〝選ばれるはず〟だった令嬢がいるのに、彼は私と契約結婚する
「悠真さん、お話があります」
なにから切り出そう。どう話そう。ぼんやりする中でも頭の中でずっとそればかりぐるぐるしていた。
でも、気持ちが話すことを拒否して、考えることすら強制終了されていく。
その繰り返しで、悠真さんが帰宅するまでに整理したかったのに無理だった。
「話……?」
でも、もう考えている時間はない。
「はい。離婚、していただきたいんです」
なるべく躊躇いなく聞こえるように努める。
でも、どうしても本心じゃないために言葉が詰まりかけた。
唐突な申し出に、悠真さんの顔から表情が消える。
「もちろん、ご支援いただきましたものはお返しします。なので、これに……」
そばに置いておいたバッグから、昼間記入した離婚届を取り出す。ふたつ折りのそれを広げ、悠真さんの前に差し出した。
薄い紙が微かに振動する。勝手に指先が震えているのに気づき、慌てて目の前のローテーブルに書類を置いた。

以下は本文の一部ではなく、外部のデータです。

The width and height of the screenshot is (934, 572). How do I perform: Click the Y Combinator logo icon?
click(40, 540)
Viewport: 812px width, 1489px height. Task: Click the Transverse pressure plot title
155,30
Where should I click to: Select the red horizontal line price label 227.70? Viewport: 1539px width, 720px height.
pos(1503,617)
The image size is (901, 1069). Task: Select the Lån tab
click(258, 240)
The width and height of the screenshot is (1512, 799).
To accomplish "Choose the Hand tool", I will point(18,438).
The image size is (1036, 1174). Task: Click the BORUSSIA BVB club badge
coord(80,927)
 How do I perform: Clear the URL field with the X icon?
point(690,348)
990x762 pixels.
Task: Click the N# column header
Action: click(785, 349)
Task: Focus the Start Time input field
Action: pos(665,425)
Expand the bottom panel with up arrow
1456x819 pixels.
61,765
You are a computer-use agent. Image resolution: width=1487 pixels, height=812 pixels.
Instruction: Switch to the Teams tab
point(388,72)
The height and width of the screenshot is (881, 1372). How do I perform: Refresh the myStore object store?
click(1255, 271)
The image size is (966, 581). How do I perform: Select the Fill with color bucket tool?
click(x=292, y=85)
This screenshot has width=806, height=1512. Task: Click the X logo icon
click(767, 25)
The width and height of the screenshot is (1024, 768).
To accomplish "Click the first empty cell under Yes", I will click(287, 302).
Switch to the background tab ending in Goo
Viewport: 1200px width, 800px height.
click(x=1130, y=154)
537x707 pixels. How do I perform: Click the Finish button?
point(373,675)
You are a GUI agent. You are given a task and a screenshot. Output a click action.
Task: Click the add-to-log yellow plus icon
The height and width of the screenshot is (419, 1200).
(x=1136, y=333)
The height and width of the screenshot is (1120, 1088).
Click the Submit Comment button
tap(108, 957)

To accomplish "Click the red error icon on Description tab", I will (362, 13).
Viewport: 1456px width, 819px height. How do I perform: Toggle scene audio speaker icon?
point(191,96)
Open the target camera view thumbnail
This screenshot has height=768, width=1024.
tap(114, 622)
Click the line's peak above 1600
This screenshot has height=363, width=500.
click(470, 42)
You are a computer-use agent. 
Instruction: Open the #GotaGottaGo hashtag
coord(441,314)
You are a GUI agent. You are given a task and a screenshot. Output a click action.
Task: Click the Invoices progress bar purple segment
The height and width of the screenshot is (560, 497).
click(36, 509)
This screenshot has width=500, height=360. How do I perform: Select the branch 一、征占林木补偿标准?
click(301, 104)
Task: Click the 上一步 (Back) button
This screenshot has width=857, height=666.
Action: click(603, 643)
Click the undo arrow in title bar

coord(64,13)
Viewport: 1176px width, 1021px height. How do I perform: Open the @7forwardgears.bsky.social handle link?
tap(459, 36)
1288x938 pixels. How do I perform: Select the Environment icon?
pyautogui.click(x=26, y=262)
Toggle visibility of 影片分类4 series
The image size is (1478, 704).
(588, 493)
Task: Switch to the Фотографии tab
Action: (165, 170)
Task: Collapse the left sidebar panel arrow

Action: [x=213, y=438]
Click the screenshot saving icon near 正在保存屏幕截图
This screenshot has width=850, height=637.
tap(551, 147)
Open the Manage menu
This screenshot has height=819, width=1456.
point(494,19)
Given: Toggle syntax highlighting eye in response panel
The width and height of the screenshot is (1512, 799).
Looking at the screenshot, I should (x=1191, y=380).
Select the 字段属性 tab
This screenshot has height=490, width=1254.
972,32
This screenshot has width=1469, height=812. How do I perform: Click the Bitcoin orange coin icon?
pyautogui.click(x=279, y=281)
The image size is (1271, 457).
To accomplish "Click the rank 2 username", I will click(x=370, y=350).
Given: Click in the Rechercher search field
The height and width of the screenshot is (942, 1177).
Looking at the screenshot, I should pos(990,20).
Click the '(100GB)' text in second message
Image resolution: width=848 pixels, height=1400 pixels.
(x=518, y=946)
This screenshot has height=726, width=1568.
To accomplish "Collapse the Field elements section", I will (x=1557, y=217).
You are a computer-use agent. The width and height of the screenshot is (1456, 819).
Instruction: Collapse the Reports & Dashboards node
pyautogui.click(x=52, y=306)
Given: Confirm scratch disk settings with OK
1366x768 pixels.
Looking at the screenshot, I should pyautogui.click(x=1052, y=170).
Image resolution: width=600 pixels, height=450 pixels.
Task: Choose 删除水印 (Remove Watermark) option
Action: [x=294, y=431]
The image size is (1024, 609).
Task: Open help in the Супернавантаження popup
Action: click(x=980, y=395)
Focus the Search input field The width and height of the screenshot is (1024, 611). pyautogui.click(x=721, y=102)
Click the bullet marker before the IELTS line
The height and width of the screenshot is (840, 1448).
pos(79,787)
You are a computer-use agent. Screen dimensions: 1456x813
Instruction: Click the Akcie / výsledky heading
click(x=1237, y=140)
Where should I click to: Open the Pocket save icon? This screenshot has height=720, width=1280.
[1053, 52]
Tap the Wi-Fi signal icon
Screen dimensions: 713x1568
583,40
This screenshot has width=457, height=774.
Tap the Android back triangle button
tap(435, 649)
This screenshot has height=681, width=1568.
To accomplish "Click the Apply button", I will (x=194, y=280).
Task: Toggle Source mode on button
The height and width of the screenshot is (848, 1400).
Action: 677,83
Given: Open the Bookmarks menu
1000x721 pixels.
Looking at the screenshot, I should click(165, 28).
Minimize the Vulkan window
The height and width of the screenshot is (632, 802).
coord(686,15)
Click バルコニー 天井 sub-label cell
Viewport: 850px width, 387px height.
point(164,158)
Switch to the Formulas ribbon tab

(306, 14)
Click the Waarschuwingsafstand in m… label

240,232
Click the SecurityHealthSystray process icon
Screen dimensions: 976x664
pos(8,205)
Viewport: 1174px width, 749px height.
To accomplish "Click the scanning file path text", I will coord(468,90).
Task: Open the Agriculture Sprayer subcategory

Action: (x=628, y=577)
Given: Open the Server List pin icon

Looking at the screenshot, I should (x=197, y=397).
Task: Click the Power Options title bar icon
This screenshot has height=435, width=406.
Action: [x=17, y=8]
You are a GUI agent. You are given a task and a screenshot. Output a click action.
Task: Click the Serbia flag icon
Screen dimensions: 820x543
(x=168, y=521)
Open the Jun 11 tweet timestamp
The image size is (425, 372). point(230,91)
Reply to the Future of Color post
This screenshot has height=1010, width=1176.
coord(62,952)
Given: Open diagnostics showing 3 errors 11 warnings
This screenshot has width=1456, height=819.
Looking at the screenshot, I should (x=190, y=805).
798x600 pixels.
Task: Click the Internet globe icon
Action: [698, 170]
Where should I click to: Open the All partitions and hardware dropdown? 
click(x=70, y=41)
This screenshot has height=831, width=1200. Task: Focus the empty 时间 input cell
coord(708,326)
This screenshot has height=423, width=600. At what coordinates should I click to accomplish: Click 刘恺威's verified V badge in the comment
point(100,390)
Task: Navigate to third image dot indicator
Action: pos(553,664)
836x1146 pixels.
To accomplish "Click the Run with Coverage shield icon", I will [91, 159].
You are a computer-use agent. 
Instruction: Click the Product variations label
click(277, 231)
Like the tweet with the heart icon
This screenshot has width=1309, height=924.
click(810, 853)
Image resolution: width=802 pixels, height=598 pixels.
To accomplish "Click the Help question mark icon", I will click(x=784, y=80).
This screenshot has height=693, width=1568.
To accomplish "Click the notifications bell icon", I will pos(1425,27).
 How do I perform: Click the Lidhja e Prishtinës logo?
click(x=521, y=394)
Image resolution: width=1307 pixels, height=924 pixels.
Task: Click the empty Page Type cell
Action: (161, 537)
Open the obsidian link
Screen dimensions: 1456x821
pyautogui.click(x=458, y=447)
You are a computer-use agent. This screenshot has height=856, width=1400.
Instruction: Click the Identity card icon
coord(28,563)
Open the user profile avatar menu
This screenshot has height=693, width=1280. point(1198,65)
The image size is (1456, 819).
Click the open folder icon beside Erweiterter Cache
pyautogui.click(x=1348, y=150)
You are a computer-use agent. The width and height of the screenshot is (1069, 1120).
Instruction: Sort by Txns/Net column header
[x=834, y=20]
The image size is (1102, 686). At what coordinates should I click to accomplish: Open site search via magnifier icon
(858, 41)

「莉桜、突然どうしたんだ。こういう冗談はさすがに好きじゃな──」
「冗談でこんなこと言わないです。本気です」
「理由はなんなんだ。急にこんなことを言われたって納得するわけないだろ」
悠真さんの言う通り。逆の立場であれば、間違いなく同じことを訊くはずだ。
理由を問われて、瞬時に返事ができない。
私の本心ではないから、事前に決めておかなくてはすんなり言葉が出てこない。